Editing Strategies

Editing my own written work is a process that has, at times, seemed fruitless. Throughout my years of academic writing I have received many helpful insights on becoming a better writer, and even a better reader of other’s work, but I hadn’t found an effective process for editing and reading my own work until recently. For the most part, my editing was merely revising sentence structure and word choice – I never felt I had enough distance from my work to see the larger, general issues with the flow of the entire work or gaps in my argument. I have found two techniques for editing that aim to expose some of the key issues in a draft that may not be immediately obvious to the writer.

The first editing technique was introduced to me by Rebecca Hanrahan, a Whitman College Professor. This technique is easier with a computer, but can certainly be done on paper or out loud.

  • Underline the single most important sentence in each paragraph.
  • Copy and paste each sentence, in order, into a new document to make a single paragraph of these critical sentences. This will serve as a “reverse outline” for the work you have currently.
  • Read the paragraph and see if the thesis is clear, if a coherent argument comes through, and if there are any large gaps in reasoning between each sentence.
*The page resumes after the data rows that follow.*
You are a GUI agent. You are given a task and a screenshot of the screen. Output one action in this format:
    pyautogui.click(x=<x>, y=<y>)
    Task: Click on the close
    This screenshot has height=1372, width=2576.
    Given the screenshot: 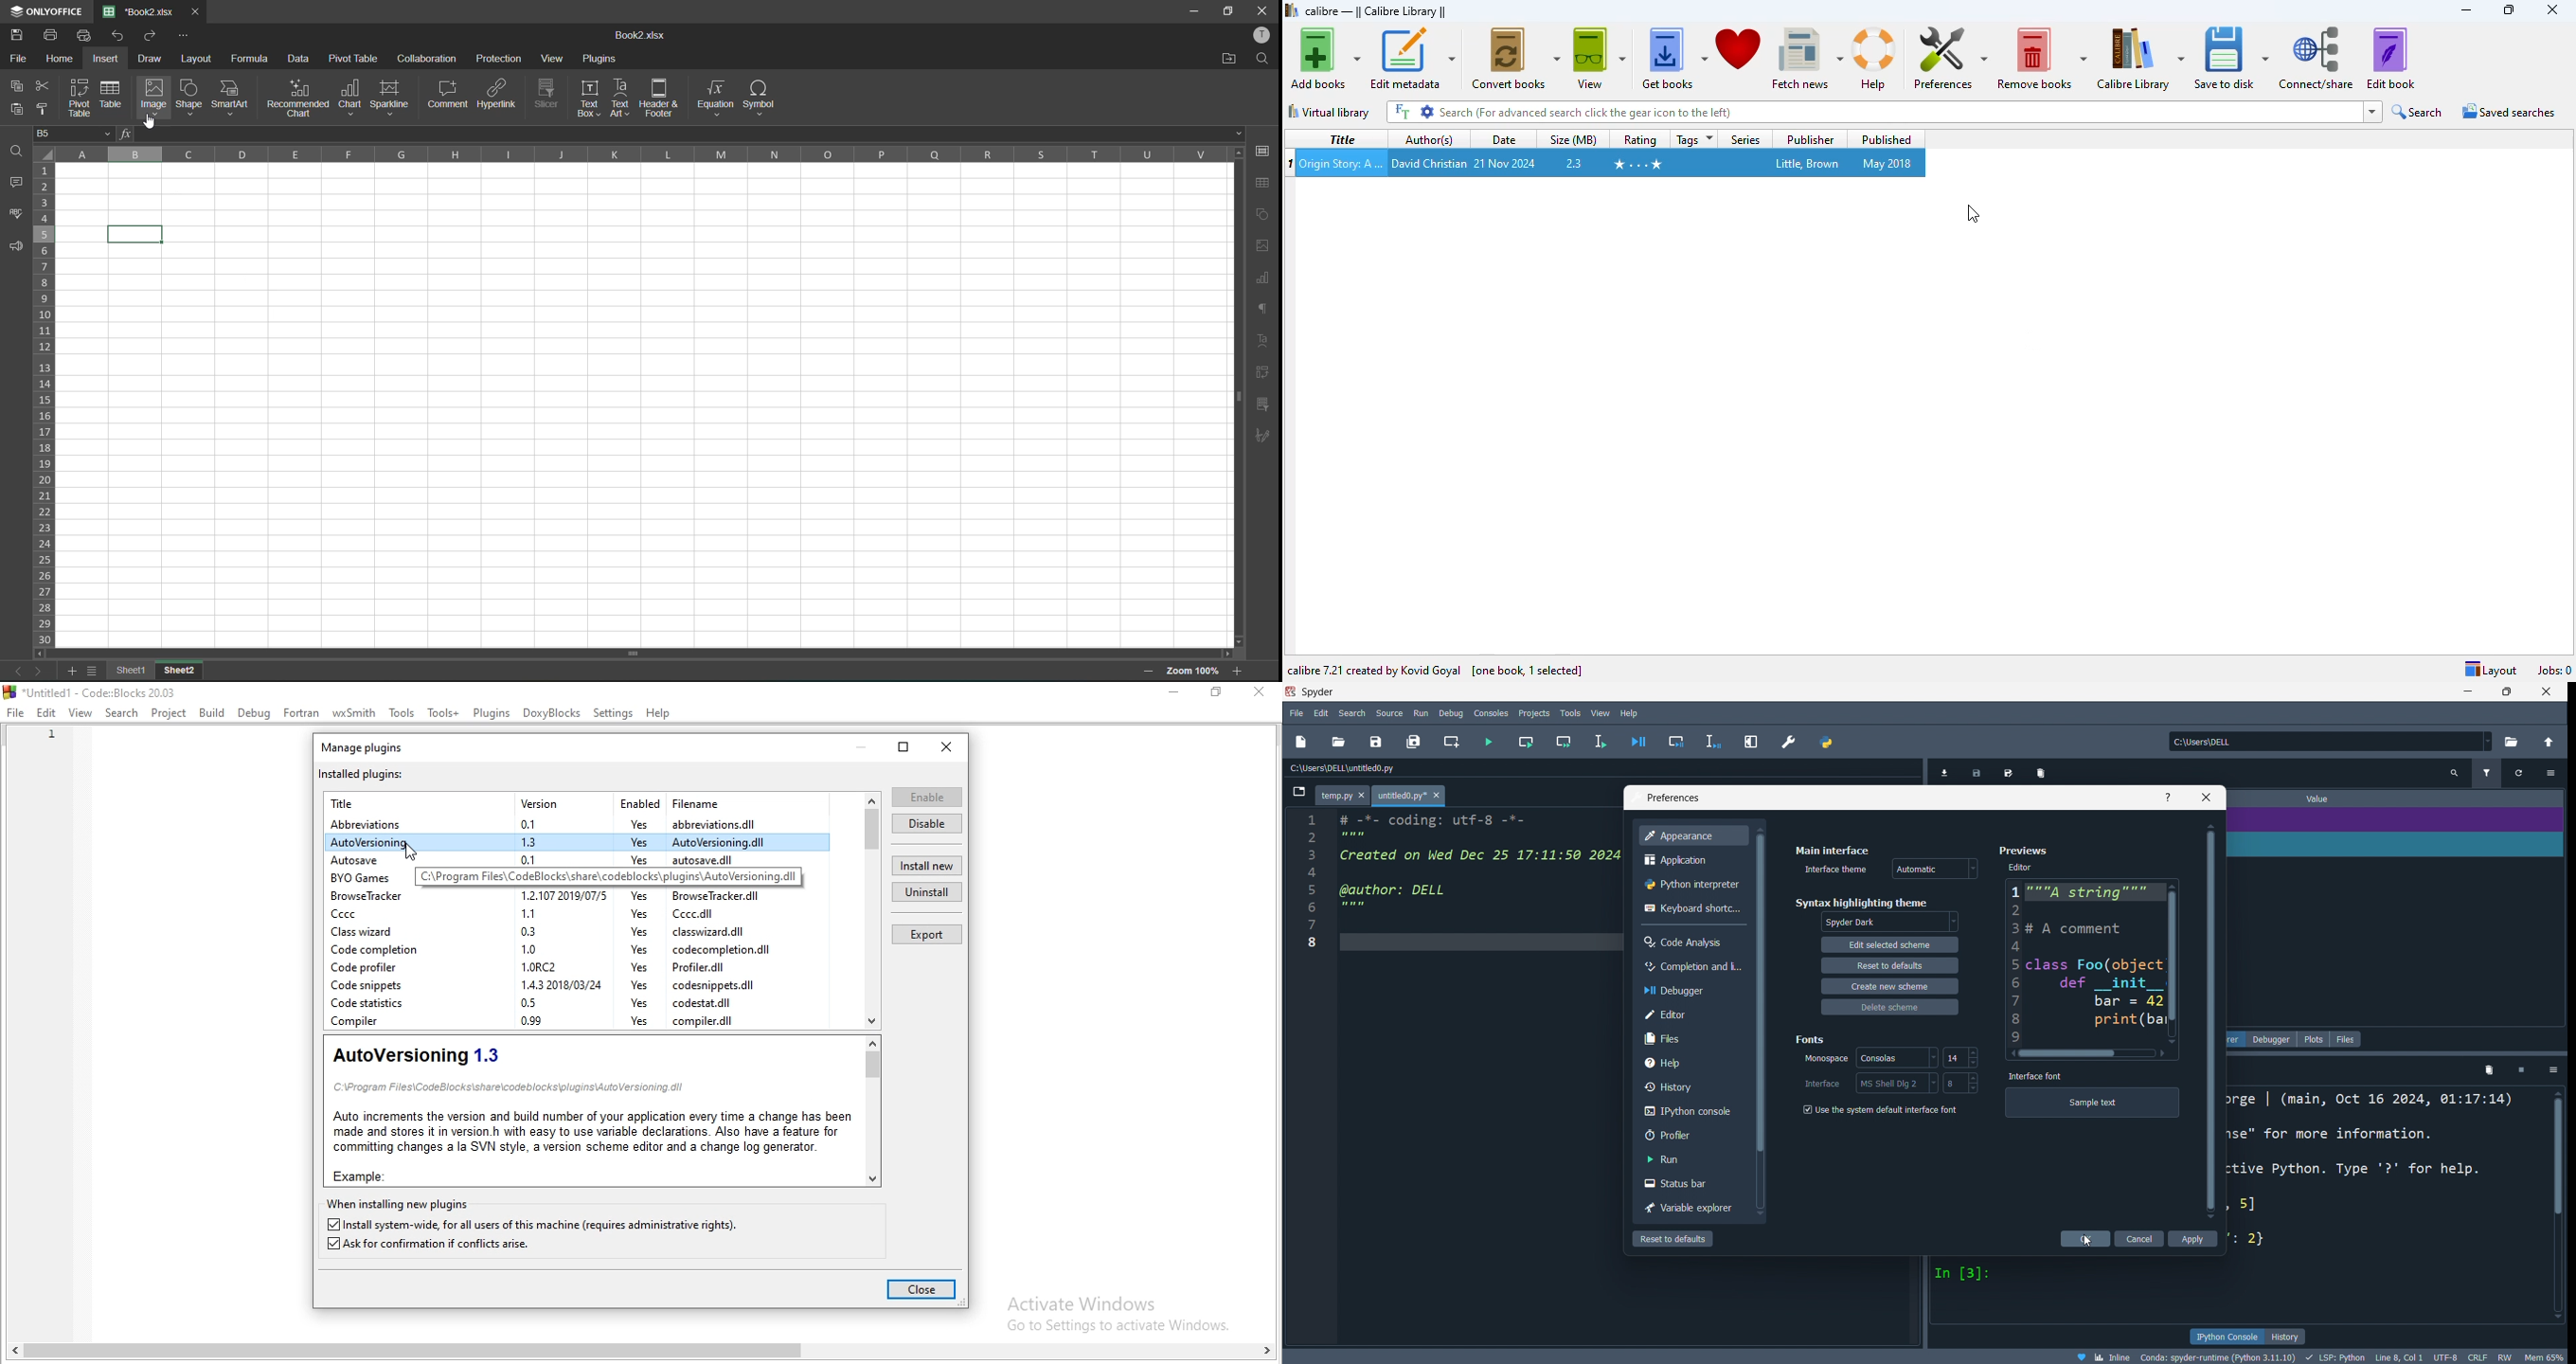 What is the action you would take?
    pyautogui.click(x=1264, y=693)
This editing strategy has been very helpful in my own writing because it allows me to take a general look at a piece of writing that is not available when reading through the whole piece. Often times I find 2-3 important sentences in one paragraph, and realize I can spend more time developing each one into a more substantial concept or even a new paragraph. This technique has helped me to get a broader view of the direction and flow of my writing in a specific piece.
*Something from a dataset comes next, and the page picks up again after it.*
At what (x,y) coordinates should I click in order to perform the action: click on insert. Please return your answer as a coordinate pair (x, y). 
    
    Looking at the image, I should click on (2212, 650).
The second editing technique has been loosely adapted from advice from my advisor, Tom Davis. This technique is great for reassessing what still needs expansion in a paper, as well as clarifying intentions to oneself and the reader.

  • For each paragraph, including the introduction and conclusion, make a list of questions that you hope to answer (include both questions you have left unanswered and ones you have addressed). The questions can be universal (eg. “Why should the reader care about this paper?”) or very specific (eg. “What is Arendt’s conception of action? How does this differ from traditional theories in Philosophy?”).
  • When rewriting or writing anew for a second draft, use these questions to drive your writing – look back to these questions to see if you clearly express the questions you wish to answer and use the new, unanswered questions to move forward with new concepts.

Although I find this strategy most helpful in the editing stage of writing, it could certainly be used as a brainstorming technique after developing a subject or topic for a paper. This exercise has been very helpful for moving forward into new ideas in a second draft, in addition to clarifying the work I have already done in my first draft. My writing is often fueled by questions, or even framing certain arguments as answers to a question, so I recognize that this editing technique really caters to my own writing style. I also note that this second technique has been particularly helpful when applied to long seminar papers with several sections or sub-thesis statements, which can easily become abstract or unclear. In a long piece of writing, it can be incredibly helpful to address the questions your writing hopes to answer and to plainly state those questions for the reader.

Editing can be much more than merely putting on the finishing touches – it can be a critical turning point for rewriting and developing what lies dormant in a current piece of work. I have found these techniques inspiring when moving forward into a second draft or even finishing a first draft when I feel stuck. I hope they are as successful for others as they have been for me!